* _Requirement_: Nothing is needed except the lines below that run from the one with "Task: Open the Manage User Groups link" through the one with "Viewport: 433px width, 233px height.", repeated exactly.

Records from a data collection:
***

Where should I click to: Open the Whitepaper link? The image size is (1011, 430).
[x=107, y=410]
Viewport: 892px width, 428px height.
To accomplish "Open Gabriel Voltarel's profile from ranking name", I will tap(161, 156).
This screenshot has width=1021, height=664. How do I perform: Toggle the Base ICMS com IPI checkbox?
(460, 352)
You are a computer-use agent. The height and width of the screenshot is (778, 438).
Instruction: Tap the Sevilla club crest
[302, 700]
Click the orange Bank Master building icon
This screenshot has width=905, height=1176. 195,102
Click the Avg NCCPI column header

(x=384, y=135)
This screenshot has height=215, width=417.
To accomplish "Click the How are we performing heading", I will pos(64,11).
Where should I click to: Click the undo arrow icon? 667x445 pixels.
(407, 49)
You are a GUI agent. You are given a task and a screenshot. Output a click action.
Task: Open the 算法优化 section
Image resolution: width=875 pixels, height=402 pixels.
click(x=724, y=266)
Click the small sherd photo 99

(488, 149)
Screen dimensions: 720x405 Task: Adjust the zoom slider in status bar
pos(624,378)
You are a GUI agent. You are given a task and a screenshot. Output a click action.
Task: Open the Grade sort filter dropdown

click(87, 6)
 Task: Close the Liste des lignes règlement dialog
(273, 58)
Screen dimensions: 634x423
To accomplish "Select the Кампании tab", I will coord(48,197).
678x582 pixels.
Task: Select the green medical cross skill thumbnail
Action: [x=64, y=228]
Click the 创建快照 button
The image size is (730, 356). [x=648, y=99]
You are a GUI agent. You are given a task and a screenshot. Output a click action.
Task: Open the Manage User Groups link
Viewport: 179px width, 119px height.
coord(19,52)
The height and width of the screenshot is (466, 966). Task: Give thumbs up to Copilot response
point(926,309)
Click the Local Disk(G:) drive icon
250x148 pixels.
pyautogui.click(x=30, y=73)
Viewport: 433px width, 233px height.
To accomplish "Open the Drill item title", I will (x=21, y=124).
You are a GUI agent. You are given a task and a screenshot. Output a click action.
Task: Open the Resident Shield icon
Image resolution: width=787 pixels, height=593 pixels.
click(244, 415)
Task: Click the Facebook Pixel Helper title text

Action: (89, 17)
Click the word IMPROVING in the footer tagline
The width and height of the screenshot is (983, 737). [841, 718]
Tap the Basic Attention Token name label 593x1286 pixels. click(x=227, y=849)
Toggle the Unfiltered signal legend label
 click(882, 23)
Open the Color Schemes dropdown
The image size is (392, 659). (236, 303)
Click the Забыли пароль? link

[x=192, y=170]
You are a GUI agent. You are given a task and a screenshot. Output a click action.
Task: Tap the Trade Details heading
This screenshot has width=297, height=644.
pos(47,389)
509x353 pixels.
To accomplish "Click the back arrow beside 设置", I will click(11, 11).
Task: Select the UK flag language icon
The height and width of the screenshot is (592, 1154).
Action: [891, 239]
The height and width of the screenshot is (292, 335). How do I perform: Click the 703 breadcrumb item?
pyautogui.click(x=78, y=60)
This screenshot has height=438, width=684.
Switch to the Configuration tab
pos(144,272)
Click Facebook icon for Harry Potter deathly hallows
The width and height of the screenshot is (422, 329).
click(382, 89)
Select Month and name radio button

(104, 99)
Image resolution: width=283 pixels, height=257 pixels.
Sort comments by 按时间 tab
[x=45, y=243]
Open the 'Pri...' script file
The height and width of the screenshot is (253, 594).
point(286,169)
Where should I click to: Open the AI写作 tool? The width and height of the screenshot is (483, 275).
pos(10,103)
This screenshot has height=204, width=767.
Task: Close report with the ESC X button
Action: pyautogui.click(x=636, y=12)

***

* _Output for this exercise_:
Task: Open the Manage User Groups link
Viewport: 179px width, 119px height.
coord(19,52)
The height and width of the screenshot is (466, 966). Task: Give thumbs up to Copilot response
point(926,309)
Click the Local Disk(G:) drive icon
250x148 pixels.
pyautogui.click(x=30, y=73)
Viewport: 433px width, 233px height.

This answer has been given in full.